CONSIDERATIONS SUBMITTED BY THE
CALIFORNIA SEX OFFENDER MANAGEMENT BOARD (CASOMB)
TO THE

ASSEMBLY PUBLIC SAFETY COMMITTEE
REGARDING

ASSEMBLY BILL 201 - LOCAL REGULATIONS CREATING
RESIDENCE RESTRICTIONS AND EXCLUSION ZONES
FOR REGISTERED SEX OFFENDERS
ORGANIZATION OF THIS DOCUMENT
PART ONE: PRELIMINARY STATEMENTS
PART TWO: RECOMMENDATIONS OF EXPERTS
PART THREE: ASSUMPTIONS APPARENTLY UNDERLYING AB 201
PART FOUR: CONSEQUENCES – INTENDED AND UNINTENDED
PART FIVE: ADDITIONAL CONSIDERATIONS

PART ONE: PRELIMINARY STATEMENTS
The following document presents a written statement provided to the Assembly Public Safety
Committee regarding Assembly Bill 201, a proposed Bill which addresses local regulation of sex
offender residence restrictions and exclusion zones.

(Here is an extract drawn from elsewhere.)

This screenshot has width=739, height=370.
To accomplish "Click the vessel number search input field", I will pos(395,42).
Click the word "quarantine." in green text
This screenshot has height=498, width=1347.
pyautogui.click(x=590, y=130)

Although the California Sex Offender Management Board (CASOMB) has not been able to meet at a
time which permitted a direct specific response prior to the January 12 Assembly Public Safety
Committee hearing on AB 201, CASOMB’s published papers and Reports certainly make it
unambiguously evident that the Board does stand in strong opposition to this piece of legislation.
Even though the present document appears lengthy, each of the statements below represents only a
condensed summary of the important points which merit the Committee’s attention as this Bill is
considered. CASOMB is prepared to provide any needed references or additional clarifications.

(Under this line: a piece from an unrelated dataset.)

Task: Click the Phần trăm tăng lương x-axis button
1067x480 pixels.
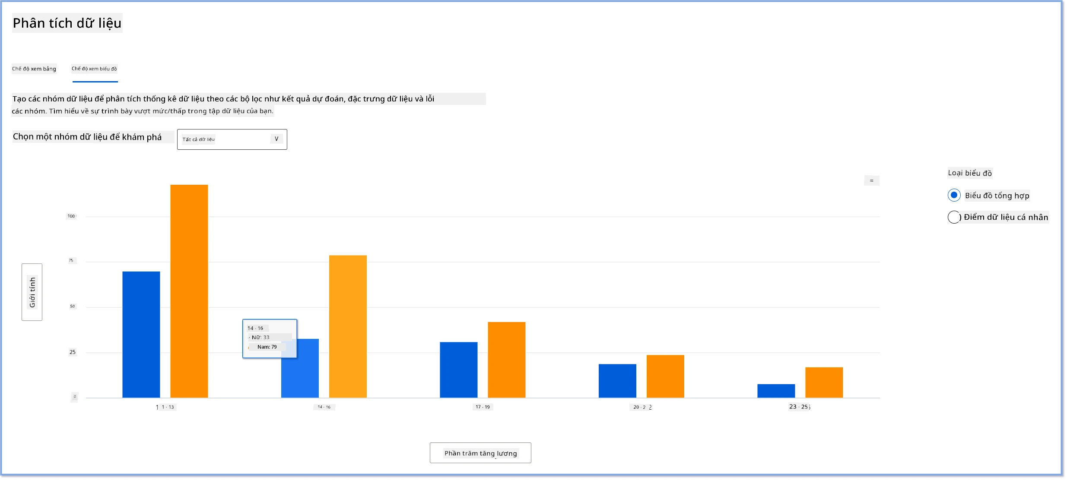Action: (480, 453)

For the information of any readers who are not aware, the California Sex Offender Management
Board was created by the Legislature nearly ten years ago and has, since then, provided a
substantial number of reports and statements regarding various aspects of sex offender
management in California. CASOMB was created to fill a need, namely that there had been no
forum at the statewide level at which the many perspectives on sex offender management issues
could be considered by and discussed among major stakeholders and experts so that
recommendations on best policies could be provided. CASOMB, housed within CDCR but
independent in its operations, is made up of 17 members who represent the major stakeholders
in sex offender management in California. The Board’s mission is the protection of the state’s
citizens from future victimization by previously convicted sexual offenders. More information is
available at www.CASOMB.org.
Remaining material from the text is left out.